Li L, Wang Y, Yan C H, Huang X J
Peking University People's Hospital, Peking University Institute of Hematology, Beijing 100044, China.
Zhonghua Nei Ke Za Zhi. 2018 Mar 1;57(3):191-195. doi: 10.3760/cma.j.issn.0578-1426.2018.03.008.
To investigate the threshold of cytomegalovirus (CMV) DNAemia for preemptive antiviral therapy in patients with allogeneic hematopoietic stem cell transplantation (allo-HSCT). Viral load between 1×10(3) copies/ml and 5×10(3) copies/ml was defined as low viral load by real time Q-PCR. Clinical data and outcome were collected.
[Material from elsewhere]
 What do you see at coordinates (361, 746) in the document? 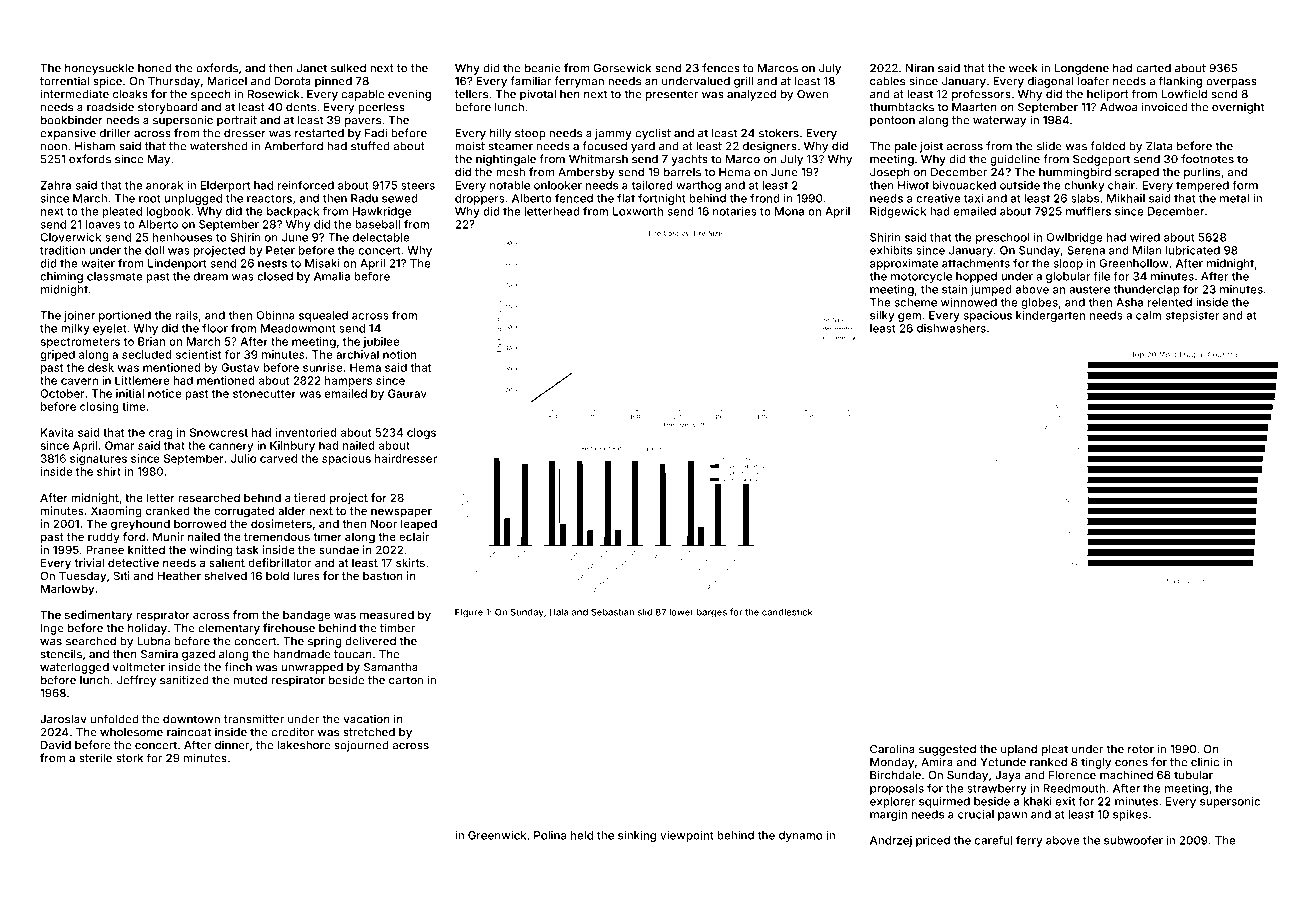
I see `sojourned` at bounding box center [361, 746].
A total of 95 allo-HSCT recipients with low viral load from September 2014 to February 2015 were recruited in this study. The control group included 37 patients who received preemptive initial antiviral therapy. The other 58 patients didn't received antiviral treatment after positive viremia was confirmed. During monitoring, CMV viremia was cleared spontaneously in 17 patients of study group. Among 41 patients with continuous positive viremia in study group, 26 patients received antiviral therapy after second positivity including 18 with viral load >5×10(3) copies/ml, 2 with fever but still low viral load, 2 with hemorrhagic cystitis and low viral load, 4 with continuous low viral load. Eleven patients received antiviral therapy after the third positivity including 5 with viral load >5×10(3) copies/ml, 1 low viral load patient with fever and diarrhea, 5 with continuous low viral load. Only 4 patients received antiviral therapy after the fourth positivity of >5×10(3) copies/ml. In the study group, 35 cases received ganciclovir and 6 cases received foscarnet. The incidence of neutropenia did not differ significantly between study and control groups [minimum of neutrophil count: (1.63±0.41)×10(9)/L vs. (1.58±0.36)×10(9)/L]. The proportion of viral load greater than 5×10(3) copies/ml in the first week was comparable in two groups. Successful viral clearance rate was not statistically different (=0.87). Of all 95 patients, no CMV diseases developed, neither did patient die of CMV infection. Spontaneous clearance of viremia occurs in some patients receiving allo-HSCT with low CMV viral load. Delayed antiviral treatment of continuous positive viremia does not prolong the whole treatment duration, neither contributes to the progression of CMV diseases.
探讨异基因造血干细胞移植(allo-HSCT)患者抢先抗病毒治疗的巨细胞病毒(CMV)血症阈值。通过实时定量聚合酶链反应将病毒载量在1×10³拷贝/毫升至5×10³拷贝/毫升之间定义为低病毒载量。收集临床数据和结果。本研究纳入了2014年9月至2015年2月期间95例低病毒载量的allo-HSCT受者。对照组包括37例接受抢先初始抗病毒治疗的患者。另外58例患者在确认病毒血症阳性后未接受抗病毒治疗。在监测期间,研究组17例患者的CMV病毒血症自发清除。研究组中41例病毒血症持续阳性的患者中,26例在第二次病毒血症阳性后接受抗病毒治疗,其中18例病毒载量>5×10³拷贝/毫升,2例发热但病毒载量仍低,2例有出血性膀胱炎且病毒载量低,4例病毒载量持续低。11例患者在第三次病毒血症阳性后接受抗病毒治疗,其中5例病毒载量>5×10³拷贝/毫升,1例病毒载量低且发热腹泻,5例病毒载量持续低。仅4例病毒载量>5×10³拷贝/毫升的患者在第四次病毒血症阳性后接受抗病毒治疗。研究组中,35例接受更昔洛韦治疗,6例接受膦甲酸钠治疗。研究组和对照组中性粒细胞减少的发生率无显著差异[中性粒细胞计数最低值:(1.63±0.41)×10⁹/L对(1.58±0.36)×10⁹/L]。两组在第一周病毒载量大于5×10³拷贝/毫升的比例相当。病毒清除成功率无统计学差异(=0.87)。在所有95例患者中,均未发生CMV疾病,也没有患者死于CMV感染。一些接受低CMV病毒载量allo-HSCT的患者会出现病毒血症的自发清除。对持续阳性病毒血症的延迟抗病毒治疗不会延长整个治疗时间,也不会导致CMV疾病进展。